The West must prepare to continue supporting Ukraine in the war for years to come, warned the head of the North Atlantic Treaty Organization (NATO).
Jens Stoltenberg, the body’s secretary general, said the costs of war were high, but the price of letting Moscow achieve its military goals was even greater.
UK Prime Minister Boris Johnson also warned of a long-term conflict.
And in a stern warning, the newly appointed head of the British Army said the UK and its allies needed to be able to win a land war with Russia.
General Patrick Sanders, who took office last week, said the following in an internal message, which the BBC had access to:
“Russia’s invasion of Ukraine highlights our primary objective — to protect the UK and be ready to fight and win wars on land — and reinforces the demand to stop Russian aggression with the threat of use of force.”
Stoltenberg and Johnson also said that sending more weapons would make Ukraine’s victory more likely.
“We need to prepare for the fact that it could take years. We cannot give up on supporting Ukraine,” the NATO chief said in an interview with German newspaper Bild.
“Even though the costs are high, not just for military support, but also for rising energy and food prices.”
The head of the Western military alliance said supplying Ukraine with more modern weapons would increase its chances of liberating the Donbass region, much of which is currently under Russian control.
In recent months, Russian and Ukrainian forces have fought for control of territory in the east of the country — with Moscow making slow advances in recent weeks.
In an article published in the British newspaper Sunday Times, Boris Johnson accused Russian President Vladimir Putin of resorting to a “campaign of exhaustion” and “trying to destroy Ukraine out of sheer brutality”.
“I fear we must prepare for a long war,” he wrote.
“Time is of the essence.
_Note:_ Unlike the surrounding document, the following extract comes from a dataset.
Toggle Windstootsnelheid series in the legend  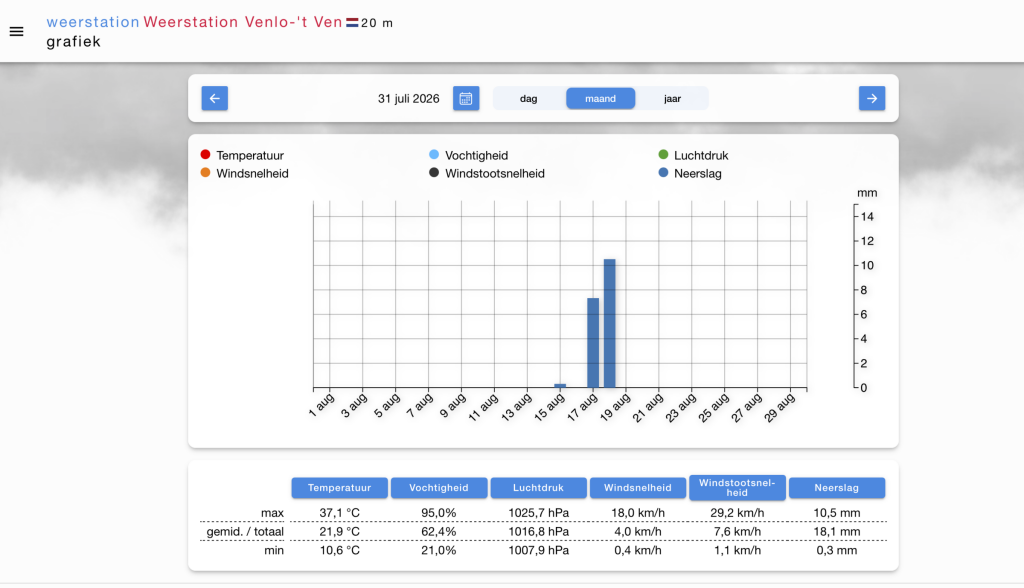click(487, 174)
It all depends on whether Ukraine can strengthen its ability to defend its soil faster than Russia can renew its attack capacity.”
The prime minister, who visited Ukraine’s capital on Friday, said the supply of weapons, equipment, ammunition and training to Kiev had to outpace Moscow’s efforts to rearm.
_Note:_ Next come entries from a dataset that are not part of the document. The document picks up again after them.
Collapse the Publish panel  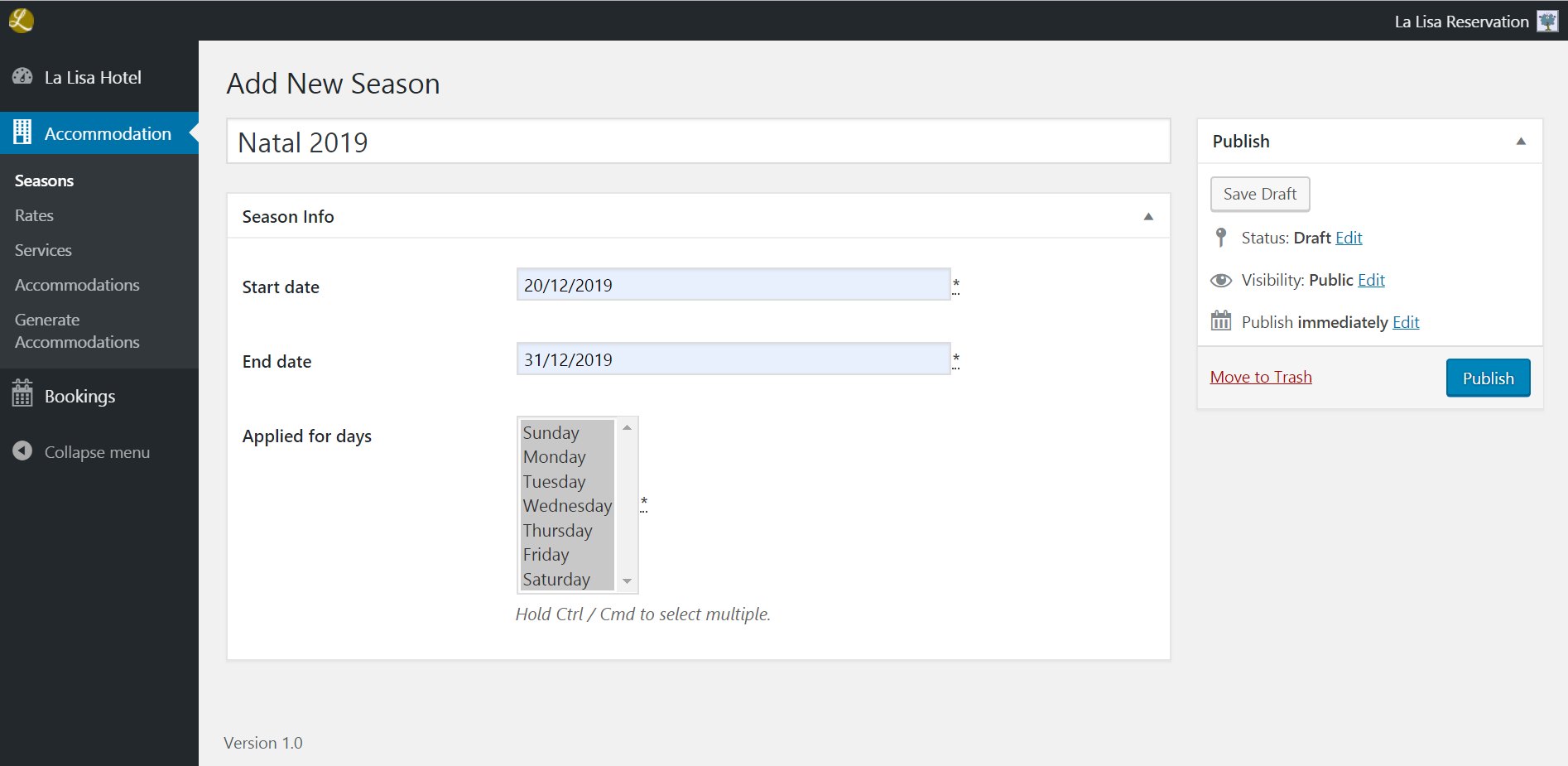click(x=1520, y=142)
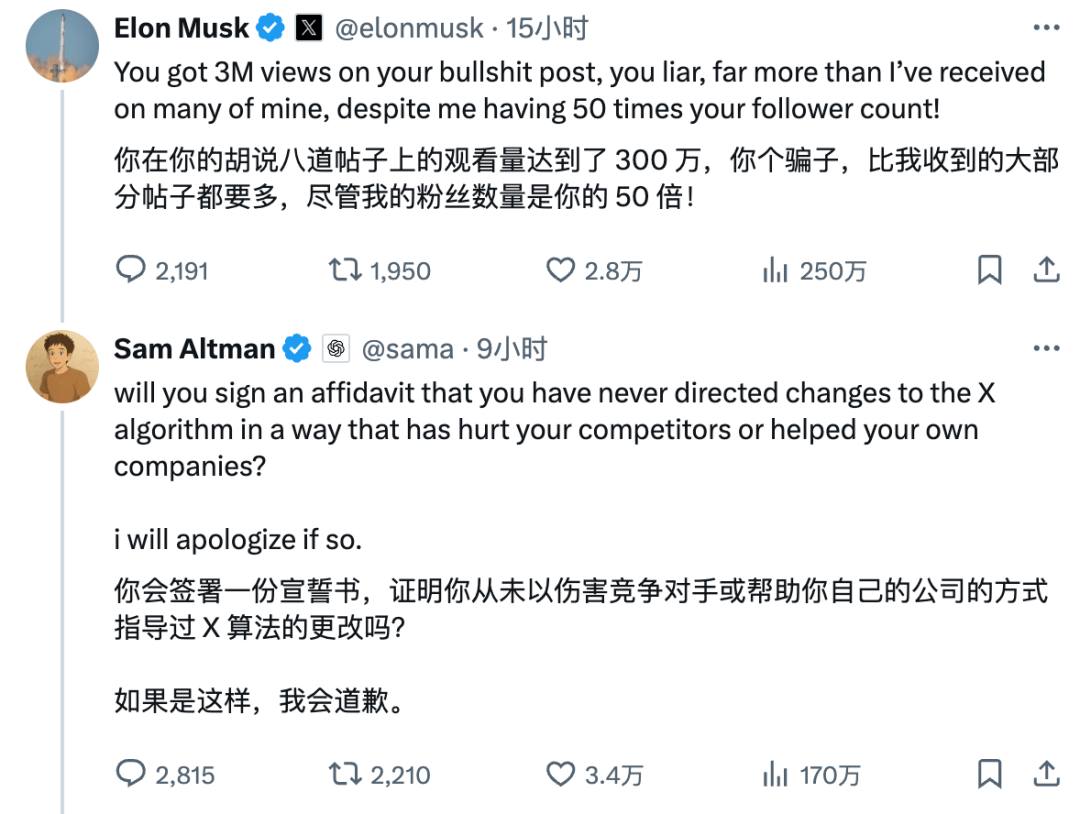Bookmark Elon Musk's tweet
The width and height of the screenshot is (1080, 814).
[x=990, y=269]
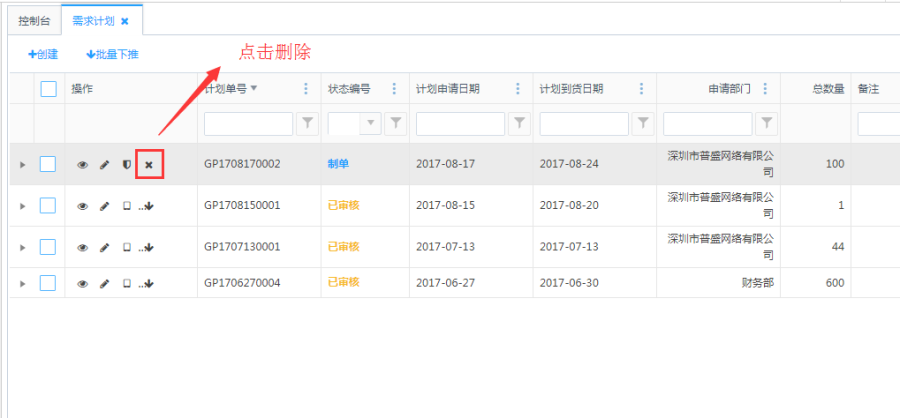Open 申请部门 column menu dots

765,89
Ukrainian officials have spoken openly in recent days about the need to increase the country’s supply of heavy weapons if the aim is to defeat Russian forces.
On Wednesday, the country’s Defense Minister Oleksiy Resnikov met with about 50 countries of the Contact Group on Ukraine’s Defense in Brussels to ask for more weapons and ammunition.
So far, the country’s Western allies have offered large supplies of weapons, but Ukraine says it has received only a fraction of what it needs to defend itself — and is asking for heavier weapons.
Russian officials are often critical of NATO’s military support for Ukraine, and in an interview last week with the BBC, the country’s Foreign Minister Sergei Lavrov cited the prospect of Ukraine joining the Western alliance as a reason for the earlier invasion. of everything.
“We declared a special military operation because we had absolutely no other way of explaining to the West that dragging Ukraine into NATO was a criminal act,” Lavrov told the BBC.
Ukraine is not a member of NATO, and although it has expressed a desire to join the organization, there is no timetable for it.
– Russia is trying to make Kharkiv a “frontline city”, according to Vadym Denysenko, adviser to Ukraine’s Interior Minister;
– Ukraine’s parliament unanimously voted to ban Russian music in the media and in public spaces; a separate bill bans the importation of books from Russia and its main ally, Belarus;
– Germany said it is planning emergency measures, including a possible increase in the use of coal, to secure energy supplies in the event that Russia cuts off or interrupts gas supplies;
– Hollywood actor Ben Stiller visited Poland and Ukraine as part of a trip to the region in the role of ambassador for the United Nations High Commissioner for Refugees (UNHCR).